Correct me if I'm wrong, Sarah, but weren't you saying what seems to be the case in 1 John 2:2 is not when you read it in conjunction with Roman's 9.

Concerning arguing "for a proper hermeneutic," this hermeneutic funnels Christ's death through God's decree concerning election. If our hermeneutic is not anthrocentric and we do not make Christ's death only about the efficacious salvation of the elect but rather look at the bigger picture and multiple purposes God ordains through Christ's death as revealed in His Word, there is no issue.

The interpretation (by some godly men, no doubt) that God has sincerely offered (in a one to one, even God-to-reprobate sense) salvation to those Whom He has decreed not to save, instead of that general offer to penitent sinners who come to Him by faith in Christ alone, sets God against Himself and makes Him unsure in His doings. This is illogic by its very definition. Contradictory. And interpreting Scripture in such a way that paints this picture of God is very poor hermeneutic.

1 John 2.2, for example, very clearly -in light of all the passages that speak to the subject- can mean:

1. "Not for [Jew's sins] only,"
2. "Not for [the elect in this time period] only, but for all the elect from the begging to the end of time."

It is out of according with God's impassibility and eternal satisfaction with His own decree to understand such passages in a way that posits God of "desiring" one thing which is incommensurate with that which He has "decreed."

Please see my previous post where I quoted Dabney.
 
So you believe that John is speaking of the whole human race in this Scripture? If this Scripture were the whole of the Bible, then I would agree with you. However, I believe less clear Scripture should be interpreted by clearer Scripture. I would use Romans 9 to start off with to interpret 1 John 2:2

God speaks of the "whole human race" in terms of the sufficiency and "suitableness" of the sacrifice. Heidelberg 37:

What do you understand by the word “suffered”?

That all the time He lived on earth, but especially at the end of His life, He bore, in body and soul, the wrath of God against the sin of the whole human race; in order that by His suffering, as the only atoning sacrifice, He might redeem our body and soul from everlasting damnation, and obtain for us the grace of God, righteousness, and eternal life.

If there is any question what was meant in the statement, read Ursinus's commentary on the Heidelberg (I think he addresses the point in question under Q&A 40). I'd be happy to provide the text if you'd like.

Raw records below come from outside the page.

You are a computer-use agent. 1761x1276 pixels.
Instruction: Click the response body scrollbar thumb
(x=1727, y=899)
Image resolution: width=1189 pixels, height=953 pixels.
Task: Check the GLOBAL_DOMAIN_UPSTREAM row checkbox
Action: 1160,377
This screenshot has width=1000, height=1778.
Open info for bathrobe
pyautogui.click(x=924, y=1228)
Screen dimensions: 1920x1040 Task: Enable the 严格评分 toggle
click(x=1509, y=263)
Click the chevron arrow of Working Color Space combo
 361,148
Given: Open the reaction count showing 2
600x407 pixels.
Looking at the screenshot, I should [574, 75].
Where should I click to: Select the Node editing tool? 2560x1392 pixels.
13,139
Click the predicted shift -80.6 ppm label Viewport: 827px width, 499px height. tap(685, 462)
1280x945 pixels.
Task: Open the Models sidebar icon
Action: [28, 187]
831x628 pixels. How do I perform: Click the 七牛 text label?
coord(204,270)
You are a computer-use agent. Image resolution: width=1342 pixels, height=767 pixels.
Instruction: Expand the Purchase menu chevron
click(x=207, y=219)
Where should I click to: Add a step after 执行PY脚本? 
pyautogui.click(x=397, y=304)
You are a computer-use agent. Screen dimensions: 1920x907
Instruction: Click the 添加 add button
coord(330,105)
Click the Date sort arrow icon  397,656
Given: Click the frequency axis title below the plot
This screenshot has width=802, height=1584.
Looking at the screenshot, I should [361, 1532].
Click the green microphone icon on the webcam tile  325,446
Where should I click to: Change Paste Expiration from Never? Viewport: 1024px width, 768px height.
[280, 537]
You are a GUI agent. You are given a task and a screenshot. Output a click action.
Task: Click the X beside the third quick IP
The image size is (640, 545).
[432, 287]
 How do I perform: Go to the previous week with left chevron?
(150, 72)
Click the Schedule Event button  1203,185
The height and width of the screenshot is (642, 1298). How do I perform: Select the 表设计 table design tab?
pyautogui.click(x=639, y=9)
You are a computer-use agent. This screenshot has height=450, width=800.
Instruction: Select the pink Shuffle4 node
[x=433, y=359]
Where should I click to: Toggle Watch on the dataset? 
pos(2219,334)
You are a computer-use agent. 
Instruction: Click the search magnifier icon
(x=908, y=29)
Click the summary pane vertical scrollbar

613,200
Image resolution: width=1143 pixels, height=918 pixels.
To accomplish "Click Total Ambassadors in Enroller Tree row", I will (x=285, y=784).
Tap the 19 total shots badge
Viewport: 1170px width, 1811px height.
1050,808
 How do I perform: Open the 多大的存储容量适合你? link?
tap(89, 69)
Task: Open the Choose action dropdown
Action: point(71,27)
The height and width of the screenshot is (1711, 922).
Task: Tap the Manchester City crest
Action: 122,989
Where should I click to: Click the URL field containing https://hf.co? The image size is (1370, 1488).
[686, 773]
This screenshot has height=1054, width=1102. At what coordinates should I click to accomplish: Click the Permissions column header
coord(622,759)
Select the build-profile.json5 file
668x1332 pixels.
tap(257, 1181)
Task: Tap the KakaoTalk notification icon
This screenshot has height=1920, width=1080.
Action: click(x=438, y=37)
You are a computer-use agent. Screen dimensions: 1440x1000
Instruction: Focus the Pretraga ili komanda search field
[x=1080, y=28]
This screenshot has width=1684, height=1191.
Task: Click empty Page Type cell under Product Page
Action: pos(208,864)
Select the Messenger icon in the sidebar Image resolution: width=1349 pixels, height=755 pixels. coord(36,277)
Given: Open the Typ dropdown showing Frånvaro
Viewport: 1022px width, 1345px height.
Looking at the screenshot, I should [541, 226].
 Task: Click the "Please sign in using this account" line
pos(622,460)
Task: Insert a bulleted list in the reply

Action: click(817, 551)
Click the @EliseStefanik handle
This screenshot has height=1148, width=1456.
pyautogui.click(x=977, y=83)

The "double-jeapardy" argument often cited againt this does not account for the process of application of Christ's merits. In short, God in Christ makes the sacrifice of universal fitness for (in sufficiency) the "entire human race." It is applied (efficacious) to those who believe and belief is given by God to all of the elect. It's a very simple doctrine that doesn't have to funnel Scripture, and it is thoroughly Reformed.